Source data section start
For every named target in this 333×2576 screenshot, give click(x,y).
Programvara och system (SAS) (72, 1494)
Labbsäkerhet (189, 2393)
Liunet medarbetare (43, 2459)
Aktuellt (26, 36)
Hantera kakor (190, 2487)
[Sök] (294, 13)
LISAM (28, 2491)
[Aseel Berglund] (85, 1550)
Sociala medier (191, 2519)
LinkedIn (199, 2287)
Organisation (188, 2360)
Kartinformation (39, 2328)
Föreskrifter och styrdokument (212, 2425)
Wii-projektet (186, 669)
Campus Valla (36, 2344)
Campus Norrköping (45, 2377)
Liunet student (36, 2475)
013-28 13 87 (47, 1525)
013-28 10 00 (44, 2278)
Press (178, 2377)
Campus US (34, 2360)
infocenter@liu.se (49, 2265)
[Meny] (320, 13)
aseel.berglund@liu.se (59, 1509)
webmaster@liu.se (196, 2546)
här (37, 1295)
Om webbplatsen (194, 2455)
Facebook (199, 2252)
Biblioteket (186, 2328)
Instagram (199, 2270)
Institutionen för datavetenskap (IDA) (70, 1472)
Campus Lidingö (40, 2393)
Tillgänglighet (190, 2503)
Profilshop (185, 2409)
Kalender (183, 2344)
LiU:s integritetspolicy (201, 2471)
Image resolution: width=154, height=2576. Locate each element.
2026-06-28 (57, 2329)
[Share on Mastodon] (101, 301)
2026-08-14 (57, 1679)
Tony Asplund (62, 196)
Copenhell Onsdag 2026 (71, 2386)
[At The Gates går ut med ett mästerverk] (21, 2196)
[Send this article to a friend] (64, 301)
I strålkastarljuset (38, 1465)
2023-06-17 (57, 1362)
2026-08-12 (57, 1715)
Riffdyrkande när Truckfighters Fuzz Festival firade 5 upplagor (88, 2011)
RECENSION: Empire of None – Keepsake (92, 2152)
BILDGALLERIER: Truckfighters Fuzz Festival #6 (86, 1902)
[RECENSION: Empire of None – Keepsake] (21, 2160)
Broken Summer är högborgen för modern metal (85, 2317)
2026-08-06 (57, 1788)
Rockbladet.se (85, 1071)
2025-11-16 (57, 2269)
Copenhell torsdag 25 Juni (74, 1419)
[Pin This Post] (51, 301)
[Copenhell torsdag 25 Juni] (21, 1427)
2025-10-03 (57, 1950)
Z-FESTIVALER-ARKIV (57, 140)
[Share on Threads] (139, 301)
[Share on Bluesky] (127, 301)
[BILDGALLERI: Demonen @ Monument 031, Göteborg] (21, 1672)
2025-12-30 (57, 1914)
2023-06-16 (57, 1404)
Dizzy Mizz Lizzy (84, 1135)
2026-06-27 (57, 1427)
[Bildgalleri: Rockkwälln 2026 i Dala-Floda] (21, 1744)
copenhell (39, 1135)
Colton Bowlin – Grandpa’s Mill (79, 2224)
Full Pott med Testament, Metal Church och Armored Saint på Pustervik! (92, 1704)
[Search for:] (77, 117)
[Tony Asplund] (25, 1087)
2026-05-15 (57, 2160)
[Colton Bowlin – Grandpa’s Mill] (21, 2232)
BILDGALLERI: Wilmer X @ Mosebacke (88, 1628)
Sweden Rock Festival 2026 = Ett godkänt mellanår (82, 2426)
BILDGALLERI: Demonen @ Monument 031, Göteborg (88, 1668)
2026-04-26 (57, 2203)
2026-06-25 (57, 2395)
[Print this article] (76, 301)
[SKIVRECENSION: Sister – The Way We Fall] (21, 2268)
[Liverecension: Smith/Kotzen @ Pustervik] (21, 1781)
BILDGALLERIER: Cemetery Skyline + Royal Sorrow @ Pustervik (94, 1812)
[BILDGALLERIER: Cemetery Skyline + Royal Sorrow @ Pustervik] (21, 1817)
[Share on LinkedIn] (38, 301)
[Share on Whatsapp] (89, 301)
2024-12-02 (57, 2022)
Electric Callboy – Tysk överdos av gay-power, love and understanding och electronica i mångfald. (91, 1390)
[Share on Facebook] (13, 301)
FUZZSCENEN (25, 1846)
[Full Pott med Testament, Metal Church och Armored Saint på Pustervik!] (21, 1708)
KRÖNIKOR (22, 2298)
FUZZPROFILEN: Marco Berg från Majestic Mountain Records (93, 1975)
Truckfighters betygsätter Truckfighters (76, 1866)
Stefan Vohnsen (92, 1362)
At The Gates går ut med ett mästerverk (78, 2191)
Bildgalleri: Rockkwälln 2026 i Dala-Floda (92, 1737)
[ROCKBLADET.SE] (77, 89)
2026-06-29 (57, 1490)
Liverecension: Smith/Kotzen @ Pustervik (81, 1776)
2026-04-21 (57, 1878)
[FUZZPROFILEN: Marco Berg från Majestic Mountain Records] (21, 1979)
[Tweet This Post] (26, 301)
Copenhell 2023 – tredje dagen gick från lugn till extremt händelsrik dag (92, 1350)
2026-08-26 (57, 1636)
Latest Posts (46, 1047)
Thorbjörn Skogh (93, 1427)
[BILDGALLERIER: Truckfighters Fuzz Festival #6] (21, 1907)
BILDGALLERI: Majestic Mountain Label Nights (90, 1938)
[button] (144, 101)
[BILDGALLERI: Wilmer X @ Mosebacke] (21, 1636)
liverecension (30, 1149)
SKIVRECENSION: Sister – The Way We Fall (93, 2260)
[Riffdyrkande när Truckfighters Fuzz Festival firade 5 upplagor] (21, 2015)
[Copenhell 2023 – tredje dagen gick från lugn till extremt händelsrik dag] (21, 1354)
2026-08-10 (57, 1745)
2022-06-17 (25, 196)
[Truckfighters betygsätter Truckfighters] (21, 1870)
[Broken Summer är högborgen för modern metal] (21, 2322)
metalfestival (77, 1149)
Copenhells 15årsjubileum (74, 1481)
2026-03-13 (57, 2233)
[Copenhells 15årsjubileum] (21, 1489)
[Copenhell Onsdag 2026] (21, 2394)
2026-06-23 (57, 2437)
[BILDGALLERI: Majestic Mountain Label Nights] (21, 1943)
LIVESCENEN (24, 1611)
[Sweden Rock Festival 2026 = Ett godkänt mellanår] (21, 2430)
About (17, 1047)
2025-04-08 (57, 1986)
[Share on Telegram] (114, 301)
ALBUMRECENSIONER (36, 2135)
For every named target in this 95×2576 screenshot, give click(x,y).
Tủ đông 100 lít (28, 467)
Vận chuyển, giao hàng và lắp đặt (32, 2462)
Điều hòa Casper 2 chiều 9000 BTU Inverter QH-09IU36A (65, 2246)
Source data section end
**Directions for this task:** Within the data above, the span starting at the line containing "Electric Callboy –" and ending at the line containing "[FUZZPROFILEN: Marco Berg" is to be retyped exactly, with no other lines.

**Solution to the exercise:**
Electric Callboy – Tysk överdos av gay-power, love and understanding och electronica i mångfald. (91, 1390)
[Share on Facebook] (13, 301)
FUZZSCENEN (25, 1846)
[Full Pott med Testament, Metal Church och Armored Saint på Pustervik!] (21, 1708)
KRÖNIKOR (22, 2298)
FUZZPROFILEN: Marco Berg från Majestic Mountain Records (93, 1975)
Truckfighters betygsätter Truckfighters (76, 1866)
Stefan Vohnsen (92, 1362)
At The Gates går ut med ett mästerverk (78, 2191)
Bildgalleri: Rockkwälln 2026 i Dala-Floda (92, 1737)
[ROCKBLADET.SE] (77, 89)
2026-06-29 (57, 1490)
Liverecension: Smith/Kotzen @ Pustervik (81, 1776)
2026-04-21 (57, 1878)
[FUZZPROFILEN: Marco Berg från Majestic Mountain Records] (21, 1979)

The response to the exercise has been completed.